Thanks. That shows I was part wrong in my last post cause I was overlooking the restrictive effect of the closed throttle plate when the engine is in "compression» mode. So, if I read correctly, this shows the braking action of the engine is mainly due to the higher vac present at the intake stroke cause of the closed throttle plate. There might also be some braking action at the compression stroke but certainly less cause there would not be much air present in the cylinder to be compressed (some getting past the closed throttle plate and some metered by the IAC). But this brings us back to Susam's post : oil being sucked in the cylinder, thru the valve guides and/or rings, during the high vac situation of the closed throttle intake stroke and not being completely burned (cause of "minimal combustion» or «extra lean» situation as pointed out by Skip) and finaly appearing as grey smoke at the tail pipe when full combustion is resumed. I still cannot see anything wrong with this (Susam's) description but it would not be the first time I miss something. :-\

Without, for the moment, having a look at the thread you're posting, I thing I get the point you're trying to make. There is «minimal combustion» going on, but the braking effect does'nt come from increased vac on the intake stroke cause the intake valves open just the same. The braking effect is due to the compression stroke not being followed by as strong a power stroke (minimal) as is the case when one is pushing on the gas pedal. Is that kosher to your taste or am I still standing on the old wife's tail ?
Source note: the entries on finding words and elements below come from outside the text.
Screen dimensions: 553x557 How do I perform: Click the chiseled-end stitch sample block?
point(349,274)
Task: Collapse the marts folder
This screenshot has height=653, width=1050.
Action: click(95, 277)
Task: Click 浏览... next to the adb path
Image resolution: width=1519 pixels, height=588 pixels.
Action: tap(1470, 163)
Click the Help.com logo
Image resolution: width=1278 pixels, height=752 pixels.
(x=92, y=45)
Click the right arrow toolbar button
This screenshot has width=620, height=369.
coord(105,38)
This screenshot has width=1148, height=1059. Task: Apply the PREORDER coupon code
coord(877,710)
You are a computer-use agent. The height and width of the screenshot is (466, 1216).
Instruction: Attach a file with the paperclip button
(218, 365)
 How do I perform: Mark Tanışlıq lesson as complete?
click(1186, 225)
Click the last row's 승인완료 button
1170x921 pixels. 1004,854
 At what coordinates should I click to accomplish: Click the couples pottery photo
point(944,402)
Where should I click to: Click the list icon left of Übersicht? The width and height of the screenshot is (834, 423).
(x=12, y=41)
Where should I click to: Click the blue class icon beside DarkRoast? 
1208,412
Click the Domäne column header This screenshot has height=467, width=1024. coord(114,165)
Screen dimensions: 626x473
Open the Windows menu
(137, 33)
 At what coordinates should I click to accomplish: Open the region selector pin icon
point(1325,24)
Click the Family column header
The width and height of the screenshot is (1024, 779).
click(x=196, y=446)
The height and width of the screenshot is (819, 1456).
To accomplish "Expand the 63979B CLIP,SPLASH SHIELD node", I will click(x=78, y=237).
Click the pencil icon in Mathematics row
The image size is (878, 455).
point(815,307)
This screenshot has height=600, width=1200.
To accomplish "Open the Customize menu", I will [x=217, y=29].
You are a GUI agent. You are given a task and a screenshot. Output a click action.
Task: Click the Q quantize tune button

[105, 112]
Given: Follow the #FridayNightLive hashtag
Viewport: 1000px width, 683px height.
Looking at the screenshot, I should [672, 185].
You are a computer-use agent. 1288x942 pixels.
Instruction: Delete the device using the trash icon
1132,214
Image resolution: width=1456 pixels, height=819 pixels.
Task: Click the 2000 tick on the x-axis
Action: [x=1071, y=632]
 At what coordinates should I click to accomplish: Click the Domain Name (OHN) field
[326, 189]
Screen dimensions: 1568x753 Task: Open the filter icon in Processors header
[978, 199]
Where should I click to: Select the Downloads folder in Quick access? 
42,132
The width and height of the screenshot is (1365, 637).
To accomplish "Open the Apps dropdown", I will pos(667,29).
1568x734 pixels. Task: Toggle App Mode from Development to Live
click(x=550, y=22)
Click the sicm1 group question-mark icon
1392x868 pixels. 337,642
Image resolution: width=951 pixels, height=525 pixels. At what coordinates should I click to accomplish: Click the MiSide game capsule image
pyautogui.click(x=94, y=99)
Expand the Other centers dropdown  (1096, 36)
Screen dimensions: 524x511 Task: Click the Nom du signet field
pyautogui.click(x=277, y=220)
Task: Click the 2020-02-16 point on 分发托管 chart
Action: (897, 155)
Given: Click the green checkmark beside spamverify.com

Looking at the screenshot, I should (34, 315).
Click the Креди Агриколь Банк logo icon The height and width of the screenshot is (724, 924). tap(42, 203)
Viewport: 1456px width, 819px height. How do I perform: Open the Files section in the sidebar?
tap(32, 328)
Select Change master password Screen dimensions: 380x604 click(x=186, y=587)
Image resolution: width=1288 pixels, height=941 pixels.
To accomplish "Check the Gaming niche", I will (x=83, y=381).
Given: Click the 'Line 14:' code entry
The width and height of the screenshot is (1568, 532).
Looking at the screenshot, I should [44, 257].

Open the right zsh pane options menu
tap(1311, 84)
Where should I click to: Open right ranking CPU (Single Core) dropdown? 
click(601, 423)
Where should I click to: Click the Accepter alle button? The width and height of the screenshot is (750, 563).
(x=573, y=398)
Is'nt what you're saying the same as «a minimal amount of combustion going on»? If that was not the case, where would the engine braking come from ?

With everybody's permission and trying not to step on the old wife's tail, with what part of Suzam's description are you in desagreement with? I always thought that's exactly what's happening when an engine is on compression and I dont see how what you are saying contradicts this. Just trying to learn.

The Brighton started last year at -35C° (-31F°). It took no longer than usual but the unhappy noises the engine made during the first few minutes almost broke my heart.

Yes, it's the one on the pass side with only one wire going to it and it has a simple slide on blade connector that can more easily oxidize. Check the connection before doing anything else.